*The problem*. Return the whole of the data exactly.

*Provided records*.
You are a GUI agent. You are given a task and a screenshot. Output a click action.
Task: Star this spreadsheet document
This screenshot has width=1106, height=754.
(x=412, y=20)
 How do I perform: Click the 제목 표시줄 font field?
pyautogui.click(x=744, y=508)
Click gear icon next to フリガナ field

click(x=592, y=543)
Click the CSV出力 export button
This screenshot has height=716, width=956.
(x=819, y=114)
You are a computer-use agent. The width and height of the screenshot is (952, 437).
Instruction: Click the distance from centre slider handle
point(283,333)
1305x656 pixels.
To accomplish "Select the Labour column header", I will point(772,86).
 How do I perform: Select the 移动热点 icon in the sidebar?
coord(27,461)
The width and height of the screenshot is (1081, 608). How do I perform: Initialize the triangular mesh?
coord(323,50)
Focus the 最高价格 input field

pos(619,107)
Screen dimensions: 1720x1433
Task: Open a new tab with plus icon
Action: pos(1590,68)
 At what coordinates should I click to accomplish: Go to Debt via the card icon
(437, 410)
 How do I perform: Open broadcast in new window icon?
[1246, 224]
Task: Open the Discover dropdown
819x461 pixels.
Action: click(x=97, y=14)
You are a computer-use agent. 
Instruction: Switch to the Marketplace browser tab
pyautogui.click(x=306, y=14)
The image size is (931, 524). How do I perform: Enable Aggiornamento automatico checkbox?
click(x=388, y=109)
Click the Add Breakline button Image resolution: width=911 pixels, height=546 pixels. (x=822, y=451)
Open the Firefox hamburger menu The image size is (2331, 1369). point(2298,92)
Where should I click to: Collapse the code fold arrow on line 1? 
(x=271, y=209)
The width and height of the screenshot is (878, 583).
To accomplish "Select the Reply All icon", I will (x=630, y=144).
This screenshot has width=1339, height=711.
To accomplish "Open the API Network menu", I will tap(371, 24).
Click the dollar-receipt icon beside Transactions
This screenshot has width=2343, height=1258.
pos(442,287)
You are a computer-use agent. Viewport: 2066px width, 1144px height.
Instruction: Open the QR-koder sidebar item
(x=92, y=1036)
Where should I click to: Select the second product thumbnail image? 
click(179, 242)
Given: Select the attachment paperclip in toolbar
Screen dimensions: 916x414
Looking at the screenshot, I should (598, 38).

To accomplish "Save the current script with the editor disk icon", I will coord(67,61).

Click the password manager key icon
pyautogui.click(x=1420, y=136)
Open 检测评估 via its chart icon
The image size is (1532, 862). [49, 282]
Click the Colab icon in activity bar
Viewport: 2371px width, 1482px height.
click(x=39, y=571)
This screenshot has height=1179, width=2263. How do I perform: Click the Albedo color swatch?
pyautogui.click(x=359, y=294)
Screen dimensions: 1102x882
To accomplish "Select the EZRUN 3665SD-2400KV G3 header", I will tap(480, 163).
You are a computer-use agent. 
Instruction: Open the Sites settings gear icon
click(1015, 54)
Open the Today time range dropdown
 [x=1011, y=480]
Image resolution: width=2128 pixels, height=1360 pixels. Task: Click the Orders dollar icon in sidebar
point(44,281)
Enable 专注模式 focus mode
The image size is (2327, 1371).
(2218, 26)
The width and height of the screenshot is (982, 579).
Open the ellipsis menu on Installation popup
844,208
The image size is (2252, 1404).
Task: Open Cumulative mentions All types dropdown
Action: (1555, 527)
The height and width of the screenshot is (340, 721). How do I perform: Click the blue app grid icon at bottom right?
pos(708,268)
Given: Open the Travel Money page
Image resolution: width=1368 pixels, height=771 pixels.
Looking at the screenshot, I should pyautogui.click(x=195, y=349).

*Task solution*.
You are a GUI agent. You are given a task and a screenshot. Output a click action.
Task: Star this spreadsheet document
This screenshot has width=1106, height=754.
(x=412, y=20)
 How do I perform: Click the 제목 표시줄 font field?
pyautogui.click(x=744, y=508)
Click gear icon next to フリガナ field

click(x=592, y=543)
Click the CSV出力 export button
This screenshot has height=716, width=956.
(x=819, y=114)
You are a computer-use agent. The width and height of the screenshot is (952, 437).
Instruction: Click the distance from centre slider handle
point(283,333)
1305x656 pixels.
To accomplish "Select the Labour column header", I will point(772,86).
 How do I perform: Select the 移动热点 icon in the sidebar?
coord(27,461)
The width and height of the screenshot is (1081, 608). How do I perform: Initialize the triangular mesh?
coord(323,50)
Focus the 最高价格 input field

pos(619,107)
Screen dimensions: 1720x1433
Task: Open a new tab with plus icon
Action: pos(1590,68)
 At what coordinates should I click to accomplish: Go to Debt via the card icon
(437, 410)
 How do I perform: Open broadcast in new window icon?
[1246, 224]
Task: Open the Discover dropdown
819x461 pixels.
Action: click(x=97, y=14)
You are a computer-use agent. 
Instruction: Switch to the Marketplace browser tab
pyautogui.click(x=306, y=14)
The image size is (931, 524). How do I perform: Enable Aggiornamento automatico checkbox?
click(x=388, y=109)
Click the Add Breakline button Image resolution: width=911 pixels, height=546 pixels. (x=822, y=451)
Open the Firefox hamburger menu The image size is (2331, 1369). point(2298,92)
Where should I click to: Collapse the code fold arrow on line 1? 
(x=271, y=209)
The width and height of the screenshot is (878, 583).
To accomplish "Select the Reply All icon", I will (x=630, y=144).
This screenshot has width=1339, height=711.
To accomplish "Open the API Network menu", I will tap(371, 24).
Click the dollar-receipt icon beside Transactions
This screenshot has width=2343, height=1258.
pos(442,287)
You are a computer-use agent. Viewport: 2066px width, 1144px height.
Instruction: Open the QR-koder sidebar item
(x=92, y=1036)
Where should I click to: Select the second product thumbnail image? 
click(179, 242)
Given: Select the attachment paperclip in toolbar
Screen dimensions: 916x414
Looking at the screenshot, I should (598, 38).

To accomplish "Save the current script with the editor disk icon", I will coord(67,61).

Click the password manager key icon
pyautogui.click(x=1420, y=136)
Open 检测评估 via its chart icon
The image size is (1532, 862). [49, 282]
Click the Colab icon in activity bar
Viewport: 2371px width, 1482px height.
click(x=39, y=571)
This screenshot has height=1179, width=2263. How do I perform: Click the Albedo color swatch?
pyautogui.click(x=359, y=294)
Screen dimensions: 1102x882
To accomplish "Select the EZRUN 3665SD-2400KV G3 header", I will tap(480, 163).
You are a computer-use agent. 
Instruction: Open the Sites settings gear icon
click(1015, 54)
Open the Today time range dropdown
 [x=1011, y=480]
Image resolution: width=2128 pixels, height=1360 pixels. Task: Click the Orders dollar icon in sidebar
point(44,281)
Enable 专注模式 focus mode
The image size is (2327, 1371).
(2218, 26)
The width and height of the screenshot is (982, 579).
Open the ellipsis menu on Installation popup
844,208
The image size is (2252, 1404).
Task: Open Cumulative mentions All types dropdown
Action: (1555, 527)
The height and width of the screenshot is (340, 721). How do I perform: Click the blue app grid icon at bottom right?
pos(708,268)
Given: Open the Travel Money page
Image resolution: width=1368 pixels, height=771 pixels.
Looking at the screenshot, I should pyautogui.click(x=195, y=349).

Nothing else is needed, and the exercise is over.